WORK TO BE COMPLETED → Repeat nothing but the lines below running from the one containing "Health and Safety (1114, 997)" to the one containing "Alle Cookies akzeptieren (1680, 1426)". Keep both end lines.

SUPPLIED RECORDS →
★ ★ ★ ★
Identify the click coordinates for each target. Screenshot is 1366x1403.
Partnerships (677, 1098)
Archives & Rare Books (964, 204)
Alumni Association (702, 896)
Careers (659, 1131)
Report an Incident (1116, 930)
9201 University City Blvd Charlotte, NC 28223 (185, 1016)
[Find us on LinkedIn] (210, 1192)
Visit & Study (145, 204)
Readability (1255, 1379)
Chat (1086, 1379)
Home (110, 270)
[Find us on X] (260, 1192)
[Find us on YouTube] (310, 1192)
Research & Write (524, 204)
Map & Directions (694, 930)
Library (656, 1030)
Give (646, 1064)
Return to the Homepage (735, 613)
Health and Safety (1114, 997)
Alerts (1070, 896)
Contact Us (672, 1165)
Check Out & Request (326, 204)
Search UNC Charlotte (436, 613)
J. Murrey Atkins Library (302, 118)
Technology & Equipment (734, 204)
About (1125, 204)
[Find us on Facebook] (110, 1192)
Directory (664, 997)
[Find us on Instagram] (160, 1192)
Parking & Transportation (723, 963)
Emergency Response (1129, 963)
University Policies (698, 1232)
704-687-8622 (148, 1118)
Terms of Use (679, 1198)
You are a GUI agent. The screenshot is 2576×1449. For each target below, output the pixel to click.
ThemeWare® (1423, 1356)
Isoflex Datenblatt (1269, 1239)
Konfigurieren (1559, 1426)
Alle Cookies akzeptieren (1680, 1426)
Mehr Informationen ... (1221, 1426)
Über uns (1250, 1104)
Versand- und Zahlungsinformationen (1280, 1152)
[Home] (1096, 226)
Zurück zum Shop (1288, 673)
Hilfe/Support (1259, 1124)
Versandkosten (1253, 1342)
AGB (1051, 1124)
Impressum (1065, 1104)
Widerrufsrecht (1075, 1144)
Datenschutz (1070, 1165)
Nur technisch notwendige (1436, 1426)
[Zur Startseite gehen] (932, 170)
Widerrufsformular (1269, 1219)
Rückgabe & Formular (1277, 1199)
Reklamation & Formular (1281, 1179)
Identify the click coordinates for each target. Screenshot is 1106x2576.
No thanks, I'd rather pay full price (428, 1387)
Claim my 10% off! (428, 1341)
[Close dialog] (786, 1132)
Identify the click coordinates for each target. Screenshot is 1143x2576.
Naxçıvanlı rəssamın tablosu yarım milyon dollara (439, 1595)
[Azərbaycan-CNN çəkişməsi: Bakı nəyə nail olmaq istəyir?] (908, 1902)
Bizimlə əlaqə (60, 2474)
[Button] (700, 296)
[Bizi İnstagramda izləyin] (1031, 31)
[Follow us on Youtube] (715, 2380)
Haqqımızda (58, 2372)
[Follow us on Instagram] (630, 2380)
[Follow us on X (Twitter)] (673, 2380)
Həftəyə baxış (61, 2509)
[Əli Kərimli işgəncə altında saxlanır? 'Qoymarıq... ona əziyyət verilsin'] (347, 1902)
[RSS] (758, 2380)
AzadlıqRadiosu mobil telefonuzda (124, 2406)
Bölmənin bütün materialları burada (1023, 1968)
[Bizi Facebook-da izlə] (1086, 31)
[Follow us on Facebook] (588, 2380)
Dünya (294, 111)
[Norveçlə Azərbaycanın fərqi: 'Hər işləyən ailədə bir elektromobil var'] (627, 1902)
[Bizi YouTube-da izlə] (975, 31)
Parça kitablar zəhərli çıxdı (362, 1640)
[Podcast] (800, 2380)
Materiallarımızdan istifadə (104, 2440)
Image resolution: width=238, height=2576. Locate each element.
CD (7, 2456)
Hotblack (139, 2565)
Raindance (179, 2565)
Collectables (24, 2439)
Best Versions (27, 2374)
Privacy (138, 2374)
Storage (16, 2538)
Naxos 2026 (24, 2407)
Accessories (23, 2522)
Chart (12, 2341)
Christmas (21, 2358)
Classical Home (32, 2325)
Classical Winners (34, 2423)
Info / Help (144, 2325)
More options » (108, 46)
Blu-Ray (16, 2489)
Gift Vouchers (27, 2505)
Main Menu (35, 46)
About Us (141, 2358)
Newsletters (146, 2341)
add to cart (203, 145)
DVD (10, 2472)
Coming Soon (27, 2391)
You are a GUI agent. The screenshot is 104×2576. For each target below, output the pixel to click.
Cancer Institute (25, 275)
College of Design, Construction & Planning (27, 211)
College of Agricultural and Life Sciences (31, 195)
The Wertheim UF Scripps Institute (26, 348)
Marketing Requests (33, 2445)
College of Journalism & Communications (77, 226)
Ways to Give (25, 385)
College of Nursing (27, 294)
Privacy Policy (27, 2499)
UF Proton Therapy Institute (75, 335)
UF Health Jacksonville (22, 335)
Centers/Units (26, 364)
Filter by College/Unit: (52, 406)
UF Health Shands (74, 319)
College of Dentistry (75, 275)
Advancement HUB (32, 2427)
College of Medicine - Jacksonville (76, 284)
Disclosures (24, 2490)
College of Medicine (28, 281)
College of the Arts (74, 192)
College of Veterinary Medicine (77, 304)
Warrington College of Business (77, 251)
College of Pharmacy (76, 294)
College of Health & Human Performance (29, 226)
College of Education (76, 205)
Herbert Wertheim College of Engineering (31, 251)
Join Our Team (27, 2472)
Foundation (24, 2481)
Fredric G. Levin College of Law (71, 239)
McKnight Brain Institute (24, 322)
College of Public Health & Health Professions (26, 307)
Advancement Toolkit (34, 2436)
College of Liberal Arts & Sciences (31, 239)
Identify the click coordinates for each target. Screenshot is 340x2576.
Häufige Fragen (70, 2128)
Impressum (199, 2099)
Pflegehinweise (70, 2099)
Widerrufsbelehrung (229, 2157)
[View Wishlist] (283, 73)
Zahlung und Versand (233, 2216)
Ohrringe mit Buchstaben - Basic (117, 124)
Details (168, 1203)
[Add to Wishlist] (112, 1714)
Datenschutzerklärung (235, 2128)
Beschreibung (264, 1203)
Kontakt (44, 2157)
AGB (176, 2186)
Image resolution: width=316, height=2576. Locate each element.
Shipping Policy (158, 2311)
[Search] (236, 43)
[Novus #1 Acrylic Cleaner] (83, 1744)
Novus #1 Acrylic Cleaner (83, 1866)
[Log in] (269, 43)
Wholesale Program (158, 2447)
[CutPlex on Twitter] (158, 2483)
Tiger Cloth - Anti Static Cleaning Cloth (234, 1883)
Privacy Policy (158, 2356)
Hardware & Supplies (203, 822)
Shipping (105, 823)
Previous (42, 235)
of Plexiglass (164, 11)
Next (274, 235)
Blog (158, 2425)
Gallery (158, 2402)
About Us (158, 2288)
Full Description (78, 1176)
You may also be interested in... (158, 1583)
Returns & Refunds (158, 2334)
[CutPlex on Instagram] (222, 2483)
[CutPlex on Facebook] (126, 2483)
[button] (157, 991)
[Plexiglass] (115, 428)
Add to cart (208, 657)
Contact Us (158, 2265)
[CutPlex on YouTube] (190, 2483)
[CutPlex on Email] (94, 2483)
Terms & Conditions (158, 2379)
★ ★ ★ ★
ANSWER AREA →
Health and Safety (1114, 997)
Alerts (1070, 896)
Contact Us (672, 1165)
Check Out & Request (326, 204)
Search UNC Charlotte (436, 613)
J. Murrey Atkins Library (302, 118)
Technology & Equipment (734, 204)
About (1125, 204)
[Find us on Facebook] (110, 1192)
Directory (664, 997)
[Find us on Instagram] (160, 1192)
Parking & Transportation (723, 963)
Emergency Response (1129, 963)
University Policies (698, 1232)
704-687-8622 (148, 1118)
Terms of Use (679, 1198)
You are a GUI agent. The screenshot is 2576×1449. For each target below, output the pixel to click.
ThemeWare® (1423, 1356)
Isoflex Datenblatt (1269, 1239)
Konfigurieren (1559, 1426)
Alle Cookies akzeptieren (1680, 1426)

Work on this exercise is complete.